§ Excerpt:

Start of Block

FOXBORO -- When the clock struck zeros on the fourth quarter and the game between the Patriots and Broncos was still tied, 31-31, New England's captains went to meet with coach Bill Belichick. It's standard procedure before overtime since that's when Belichick makes it known what he wants pending the results of the coin toss.
When he told Logan Mankins, Matthew Slater, Rob Ninkovich and Devin McCourty that if the Patriots won the toss, he wanted to kickoff, the players weren't sure they had heard their coach correctly.
"We all looked at each other like he was crazy -- then we all asked again and again and again," Mankins told Comcast SportsNet's Postgame Live. "And we just wanted to make sure we were doing exactly what he wanted."
Of course, Belichick hadn't misspoke. He wanted to kick away from the open end of Gillette Stadium where the wind was strongest, forcing the Broncos and their offense to march into the gusts.
The move was a brave one, however, since a Denver touchdown would end the game. Putting the ball into the hands of the most explosive offense in the NFL this season required confidence in the New England defense.

End of Block

§ Data segment:
Start of Block

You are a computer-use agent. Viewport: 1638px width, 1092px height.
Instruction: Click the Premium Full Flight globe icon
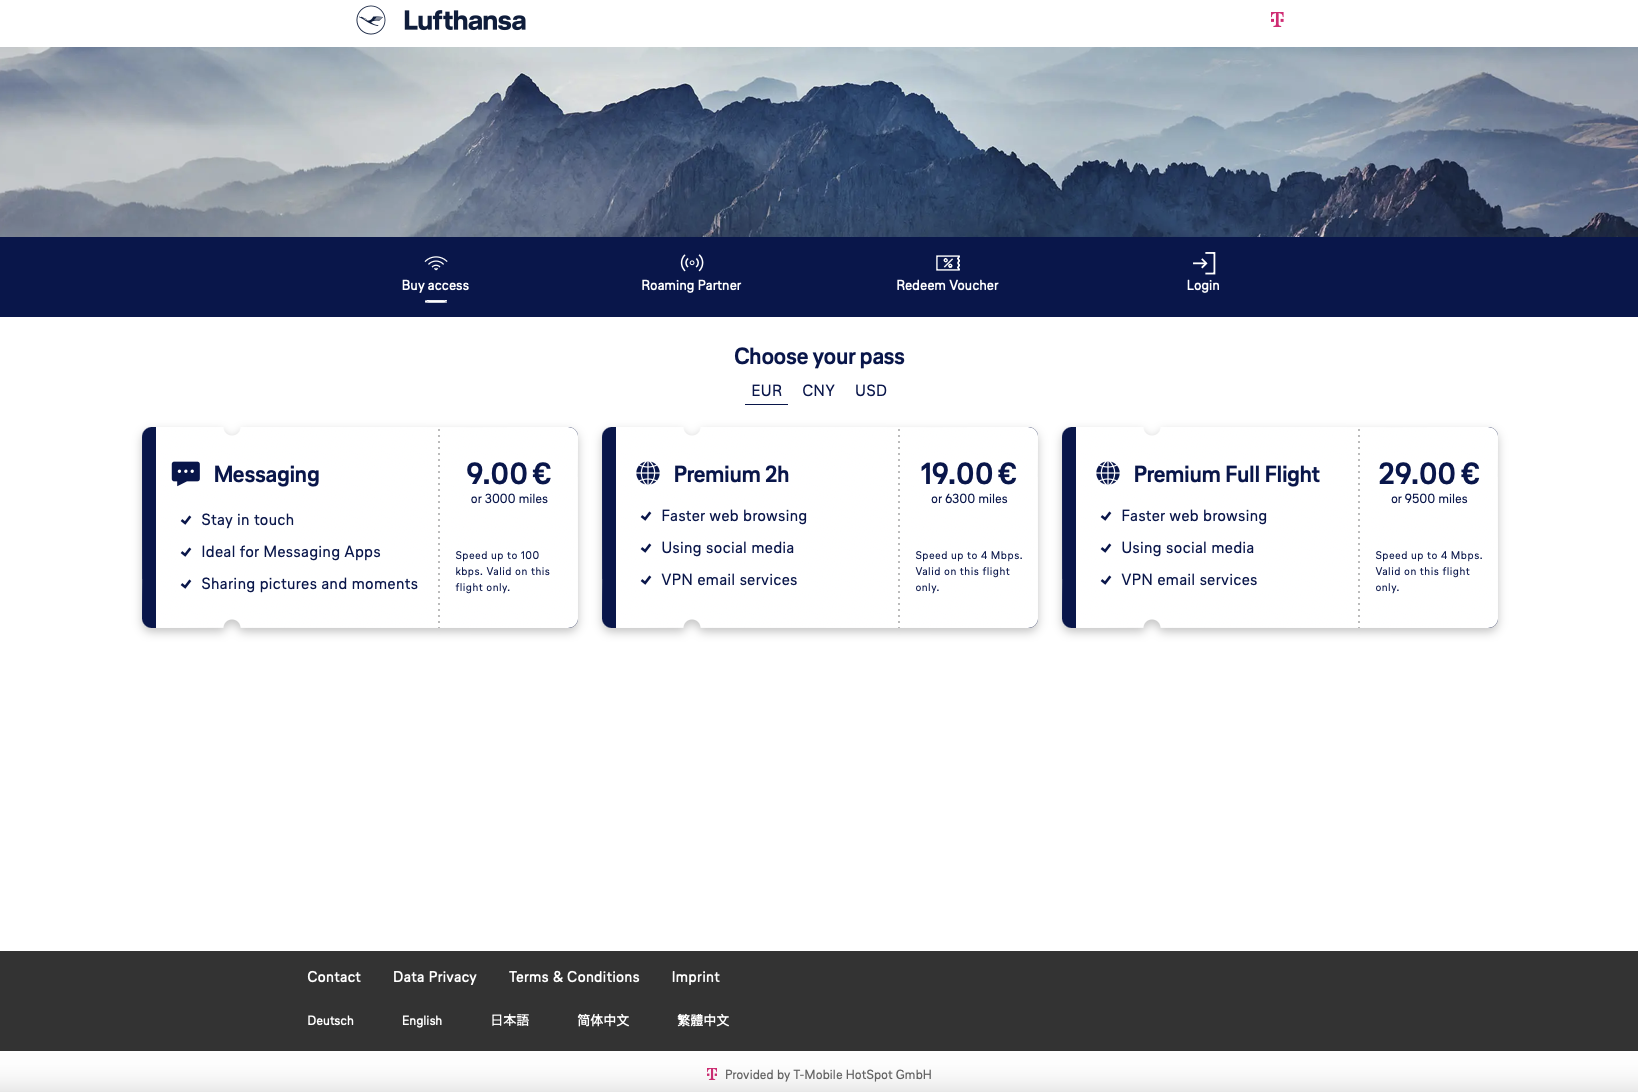click(x=1108, y=474)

End of Block

§ Directions for this task:
Summarize the report on the Patriots' overtime decision against the Broncos in two sentences. None of the data is needed here.

§ Expected answer:
With the Patriots and Broncos tied 31-31 after the fourth quarter, Bill Belichick told his captains he wanted to kick off if New England won the coin toss, and the players were unsure they had heard him correctly. He wanted to kick away from the open end of Gillette Stadium so Denver's offense would have to march into the strongest wind, a brave move that required confidence in the New England defense because a Denver touchdown would end the game.